Just a brief post this morning; I have just read that somebody has stumbled upon a security flaw in iOS 4 which allows somebody to access the contacts of a LOCKED iPhone. Not only is it possible to access the contacts, but it is possible to place a call, send an email, or send an SMS. It also appears possible to create, edit and delete contacts. Clearly the whole point of the lock screen is to prevent access to your phone should anybody else pick it up, or find it. It is specifically access to phone numbers and contact details that is supposed to be blocked so this is a pretty major issue. I’m sure Apple with be getting a fix out very soon for this.
As any new update will not initially be jail-breakable, it leaves many of us in a difficult position; if we update to fix a hole that the entire world will know about sometime time today, then we lose our Jailbreaks and unlocks, yet if we choose not to update then everybody in the world will try and mess with our phones!
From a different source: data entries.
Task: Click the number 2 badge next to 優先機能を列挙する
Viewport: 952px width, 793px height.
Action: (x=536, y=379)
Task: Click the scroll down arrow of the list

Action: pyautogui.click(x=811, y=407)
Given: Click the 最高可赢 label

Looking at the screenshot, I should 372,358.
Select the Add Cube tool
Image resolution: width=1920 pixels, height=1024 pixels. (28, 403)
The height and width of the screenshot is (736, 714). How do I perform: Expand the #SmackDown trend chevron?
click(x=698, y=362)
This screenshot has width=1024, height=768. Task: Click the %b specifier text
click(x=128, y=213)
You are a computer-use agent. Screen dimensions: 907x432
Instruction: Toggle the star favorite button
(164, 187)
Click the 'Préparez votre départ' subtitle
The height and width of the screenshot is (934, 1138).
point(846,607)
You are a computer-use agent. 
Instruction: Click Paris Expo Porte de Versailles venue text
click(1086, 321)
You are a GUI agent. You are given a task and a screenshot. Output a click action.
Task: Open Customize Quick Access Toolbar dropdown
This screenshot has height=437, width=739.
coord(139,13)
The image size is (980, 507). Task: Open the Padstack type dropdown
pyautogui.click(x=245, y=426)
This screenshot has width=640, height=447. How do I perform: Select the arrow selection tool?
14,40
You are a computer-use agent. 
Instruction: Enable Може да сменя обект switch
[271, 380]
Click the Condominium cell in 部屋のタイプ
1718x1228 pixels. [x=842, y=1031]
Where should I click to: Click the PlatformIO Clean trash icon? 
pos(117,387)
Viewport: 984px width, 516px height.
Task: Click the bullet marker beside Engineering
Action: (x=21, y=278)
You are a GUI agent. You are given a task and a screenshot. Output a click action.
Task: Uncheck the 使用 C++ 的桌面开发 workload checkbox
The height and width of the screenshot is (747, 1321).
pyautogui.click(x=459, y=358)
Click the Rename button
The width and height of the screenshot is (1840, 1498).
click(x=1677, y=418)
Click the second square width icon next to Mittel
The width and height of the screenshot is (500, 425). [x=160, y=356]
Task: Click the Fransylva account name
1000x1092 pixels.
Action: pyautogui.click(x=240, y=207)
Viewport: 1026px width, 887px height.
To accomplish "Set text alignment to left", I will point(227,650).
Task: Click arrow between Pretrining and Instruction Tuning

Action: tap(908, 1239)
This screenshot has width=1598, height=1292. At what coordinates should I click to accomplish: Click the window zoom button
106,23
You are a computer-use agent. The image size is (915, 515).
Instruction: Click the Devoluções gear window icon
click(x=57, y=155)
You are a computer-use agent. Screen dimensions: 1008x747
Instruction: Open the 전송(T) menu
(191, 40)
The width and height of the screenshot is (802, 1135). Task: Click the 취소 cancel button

I expect the jailbreak community will come to the rescue on this one and release an unofficial patch via Cydia to allow us to remain on 4.1 whilst protecting against this flaw.
from the iPhone download blog website: On a password protected iPhone, tap the “Emergency Call” button then enter ###. Tap the Call button and immediately hit the Lock button. It will open your iPhone Contacts app from which you’ll be able to browse, edit, email, any contact.